Equity Market Trends

On the equity front, the S&P 500 index had witnessed a decline of 12.5% from its record close on February 19, 2025. However, this decrease has not been as severe as the declines observed during recent recessions, leading to discussions about the market’s general health. Allen noted that despite a month-to-date loss of 4.2%, the index showed signs of recovery, rallying 1.7% on the analysis day.
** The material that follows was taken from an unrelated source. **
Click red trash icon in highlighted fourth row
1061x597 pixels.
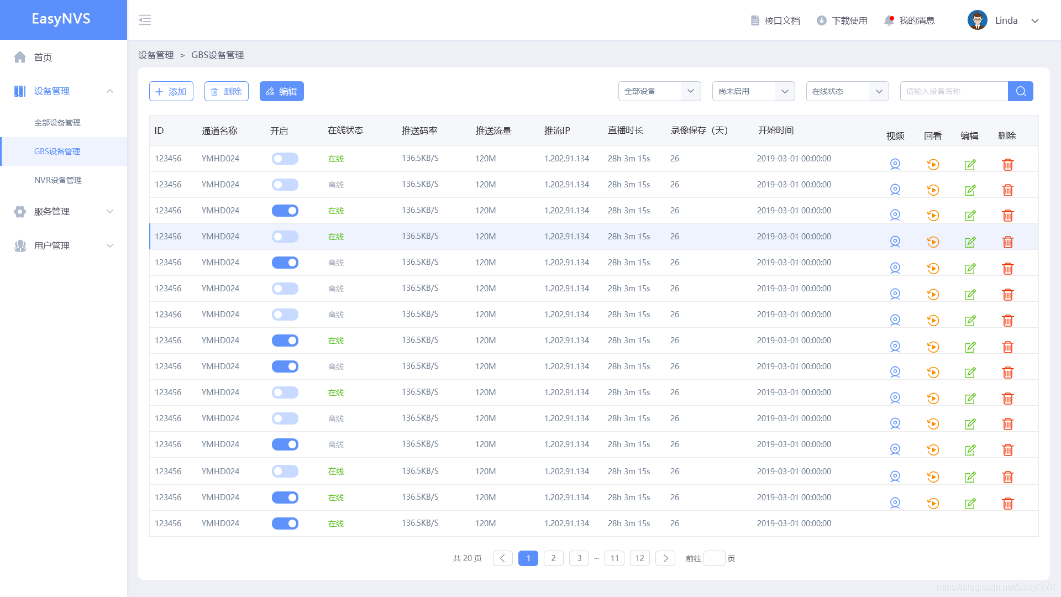(1007, 242)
Oil Prices and Global Growth Outlook

In the oil market, the modest declines suggest that investors are not fully bracing for a significant global economic slowdown, despite myriad confounding factors. This perception emerges as markets grapple with varying international dynamics while still considering domestic policies and their outcomes. The relatively stable oil prices serve as a further indicator that confidence may remain within the markets.

The Yield Curve Dynamics

Turning to the yield curve’s behavior, it’s typical to witness a sharp steepening prior to recessions due to central banks cutting interest rates. However, Allen pointed out that the recent yield curve steepening has “less obvious” causes this time. He explained that the Federal Reserve has refrained from rapidly cutting rates amid persistent inflationary concerns, complicating the narrative surrounding yields.

Looking Ahead: Importance of Economic Data

With the current economic uncertainty, Allen underscored the significance of forthcoming economic data. Observations from the U.S. jobs report and other key economic indicators will be essential in gauging the ongoing health of the economy. He emphasized, “Investors have been reluctant to fully price in a recession because we don’t have enough evidence that one is likely.”

Conclusion

While concerns over the potential for a recession persist within financial circles, the market behaviors observed in equities, credit spreads, and oil prices convey a mixed sentiment. Investors appear to be weighing the potential implications of President Trump’s tariff policies and the broader economic context, all while holding onto cautious optimism. As crucial economic data comes to light in the coming days, market participants will remain vigilant, looking for more definitive signals regarding the U.S. economy’s trajectory.